> _What to work on_:
1. Please quote word for word from the article on the first baby of 2019, starting with "Starting in 2019, the" and going on through "latest time zones.".
2. Using the article on the first baby of 2019, answer each of these:
(a) On what date did UNICEF announce the first baby of 2019?
(b) How old was Losena Adi Bale?
(c) In what city and country was the baby born?

Top of Passage provided

The First Baby Of 2019 Is Already Helping UNICEF Change The World


The new year is officially here, and with the new calendar comes thousands of new additions to families around the globe. On Tuesday, Jan. 1, children's advocacy organization UNICEF announced the first baby of 2019 — and it's as precious as you'd hope it would be. And it may just inspire you to get involved in a new cause this year.

Starting in 2019, the future is literally female. The first baby of the year, per the international child welfare organization UNICEF, was a as-yet-unnamed little girl who was born to mother Losena Adi Bale in Suva, Fiji at the stroke of midnight on Jan. 1, 2019. Bale, 42, was one of two mothers at the Colonial War Memorial Hospital there to give birth between 12:00 midnight and 12:01 a.m. Because of how the time zones are laid out, there was a "first baby" of the year in each time zone as the clock strikes midnight — but because Fiji belongs to one of the first time zones to ring in the New Year, babies there have the first shot at being first born. According to UNICEF, the last "first baby" of the year is likely in the United States, presumably in one of the Western-most regions in the latest time zones.

Bottom of Passage provided
Top of Extracted data

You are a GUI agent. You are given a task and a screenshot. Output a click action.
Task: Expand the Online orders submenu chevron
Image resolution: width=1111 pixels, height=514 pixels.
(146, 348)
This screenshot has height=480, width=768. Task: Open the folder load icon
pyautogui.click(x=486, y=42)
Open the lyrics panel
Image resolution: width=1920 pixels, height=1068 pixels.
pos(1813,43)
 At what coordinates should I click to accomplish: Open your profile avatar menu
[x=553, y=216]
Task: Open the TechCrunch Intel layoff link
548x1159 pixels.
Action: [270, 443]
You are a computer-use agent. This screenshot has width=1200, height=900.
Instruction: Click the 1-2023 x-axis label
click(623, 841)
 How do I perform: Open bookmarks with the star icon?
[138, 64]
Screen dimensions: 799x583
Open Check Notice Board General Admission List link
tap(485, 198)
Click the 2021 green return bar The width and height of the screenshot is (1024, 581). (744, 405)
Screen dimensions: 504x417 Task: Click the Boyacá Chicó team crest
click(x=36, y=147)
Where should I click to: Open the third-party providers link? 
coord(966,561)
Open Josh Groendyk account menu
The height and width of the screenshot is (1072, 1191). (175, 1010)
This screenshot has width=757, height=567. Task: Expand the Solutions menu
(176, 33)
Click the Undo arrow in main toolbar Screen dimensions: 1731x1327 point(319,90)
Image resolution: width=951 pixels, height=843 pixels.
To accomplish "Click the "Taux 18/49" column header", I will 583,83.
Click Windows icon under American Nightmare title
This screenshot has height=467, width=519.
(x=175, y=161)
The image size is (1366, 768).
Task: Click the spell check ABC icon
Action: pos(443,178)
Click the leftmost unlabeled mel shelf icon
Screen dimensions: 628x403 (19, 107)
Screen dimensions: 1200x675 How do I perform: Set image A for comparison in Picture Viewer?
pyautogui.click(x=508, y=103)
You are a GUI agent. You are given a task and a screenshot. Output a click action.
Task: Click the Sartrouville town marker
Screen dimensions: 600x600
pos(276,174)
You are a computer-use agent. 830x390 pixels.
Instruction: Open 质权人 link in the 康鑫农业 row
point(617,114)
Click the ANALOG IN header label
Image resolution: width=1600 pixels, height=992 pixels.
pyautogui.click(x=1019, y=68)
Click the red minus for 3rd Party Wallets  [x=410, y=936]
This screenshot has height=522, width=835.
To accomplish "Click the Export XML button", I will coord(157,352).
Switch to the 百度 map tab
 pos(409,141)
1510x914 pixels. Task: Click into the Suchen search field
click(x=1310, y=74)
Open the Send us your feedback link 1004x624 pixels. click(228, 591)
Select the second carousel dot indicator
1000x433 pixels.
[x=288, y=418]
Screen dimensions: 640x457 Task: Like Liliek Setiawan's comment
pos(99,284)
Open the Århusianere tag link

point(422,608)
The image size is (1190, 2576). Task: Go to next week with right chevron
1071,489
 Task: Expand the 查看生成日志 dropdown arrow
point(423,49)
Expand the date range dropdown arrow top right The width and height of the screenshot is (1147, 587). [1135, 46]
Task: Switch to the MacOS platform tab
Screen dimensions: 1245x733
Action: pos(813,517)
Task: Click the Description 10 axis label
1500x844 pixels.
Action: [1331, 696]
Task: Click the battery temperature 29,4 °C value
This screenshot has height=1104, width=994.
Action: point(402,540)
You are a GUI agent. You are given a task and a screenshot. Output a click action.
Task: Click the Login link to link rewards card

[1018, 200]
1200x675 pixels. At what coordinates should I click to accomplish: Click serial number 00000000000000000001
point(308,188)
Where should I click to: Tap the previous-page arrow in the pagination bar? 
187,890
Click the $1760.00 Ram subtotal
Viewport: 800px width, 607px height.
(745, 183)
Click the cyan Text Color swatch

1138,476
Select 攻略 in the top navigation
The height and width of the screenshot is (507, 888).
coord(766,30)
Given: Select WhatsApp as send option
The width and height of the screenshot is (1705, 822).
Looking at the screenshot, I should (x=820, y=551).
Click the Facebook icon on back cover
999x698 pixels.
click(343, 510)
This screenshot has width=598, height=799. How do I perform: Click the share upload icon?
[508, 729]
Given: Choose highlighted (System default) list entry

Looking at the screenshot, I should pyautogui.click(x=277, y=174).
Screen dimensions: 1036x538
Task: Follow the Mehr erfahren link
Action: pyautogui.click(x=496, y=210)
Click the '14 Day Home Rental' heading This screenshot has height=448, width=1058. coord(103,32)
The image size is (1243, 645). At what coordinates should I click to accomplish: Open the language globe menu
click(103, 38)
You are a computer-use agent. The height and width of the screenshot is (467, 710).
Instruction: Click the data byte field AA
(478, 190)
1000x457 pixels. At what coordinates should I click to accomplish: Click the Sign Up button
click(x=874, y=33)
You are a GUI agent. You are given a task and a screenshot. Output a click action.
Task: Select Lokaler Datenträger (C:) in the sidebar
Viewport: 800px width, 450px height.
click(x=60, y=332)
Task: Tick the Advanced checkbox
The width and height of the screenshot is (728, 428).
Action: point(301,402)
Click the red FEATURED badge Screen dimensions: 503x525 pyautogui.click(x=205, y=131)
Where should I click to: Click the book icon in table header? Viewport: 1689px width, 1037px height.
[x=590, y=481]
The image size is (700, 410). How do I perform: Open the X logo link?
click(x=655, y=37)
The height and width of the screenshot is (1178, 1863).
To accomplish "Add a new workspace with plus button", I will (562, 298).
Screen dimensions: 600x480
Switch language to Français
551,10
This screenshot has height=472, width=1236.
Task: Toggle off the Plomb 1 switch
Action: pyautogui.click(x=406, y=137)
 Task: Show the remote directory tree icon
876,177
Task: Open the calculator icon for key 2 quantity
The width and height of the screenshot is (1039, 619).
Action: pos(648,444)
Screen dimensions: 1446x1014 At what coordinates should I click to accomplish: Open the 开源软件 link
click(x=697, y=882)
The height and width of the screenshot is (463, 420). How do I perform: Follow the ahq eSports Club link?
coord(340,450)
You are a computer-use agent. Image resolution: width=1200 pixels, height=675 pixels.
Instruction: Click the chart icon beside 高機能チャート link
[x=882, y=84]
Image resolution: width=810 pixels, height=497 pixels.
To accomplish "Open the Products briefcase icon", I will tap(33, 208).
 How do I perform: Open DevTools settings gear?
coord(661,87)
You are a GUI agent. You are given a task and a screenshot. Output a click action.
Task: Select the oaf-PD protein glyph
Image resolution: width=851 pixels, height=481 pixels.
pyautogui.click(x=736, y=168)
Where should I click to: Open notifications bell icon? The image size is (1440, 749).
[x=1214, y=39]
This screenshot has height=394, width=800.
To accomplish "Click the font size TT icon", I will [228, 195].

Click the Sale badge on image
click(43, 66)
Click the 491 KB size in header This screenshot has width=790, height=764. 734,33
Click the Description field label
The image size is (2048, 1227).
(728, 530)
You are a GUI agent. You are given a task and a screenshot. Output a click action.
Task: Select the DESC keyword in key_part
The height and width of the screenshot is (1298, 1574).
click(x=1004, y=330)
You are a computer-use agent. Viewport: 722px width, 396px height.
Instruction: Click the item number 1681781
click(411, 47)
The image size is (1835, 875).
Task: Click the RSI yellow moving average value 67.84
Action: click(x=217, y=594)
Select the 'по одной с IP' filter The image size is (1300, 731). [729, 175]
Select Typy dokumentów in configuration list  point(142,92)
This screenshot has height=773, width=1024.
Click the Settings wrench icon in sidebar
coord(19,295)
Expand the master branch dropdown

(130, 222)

Bottom of Extracted data

> _Solutions to the problems_:
1.
Starting in 2019, the future is literally female. The first baby of the year, per the international child welfare organization UNICEF, was a as-yet-unnamed little girl who was born to mother Losena Adi Bale in Suva, Fiji at the stroke of midnight on Jan. 1, 2019. Bale, 42, was one of two mothers at the Colonial War Memorial Hospital there to give birth between 12:00 midnight and 12:01 a.m. Because of how the time zones are laid out, there was a "first baby" of the year in each time zone as the clock strikes midnight — but because Fiji belongs to one of the first time zones to ring in the New Year, babies there have the first shot at being first born. According to UNICEF, the last "first baby" of the year is likely in the United States, presumably in one of the Western-most regions in the latest time zones.

2.
(a) Tuesday, Jan. 1
(b) 42
(c) Suva, Fiji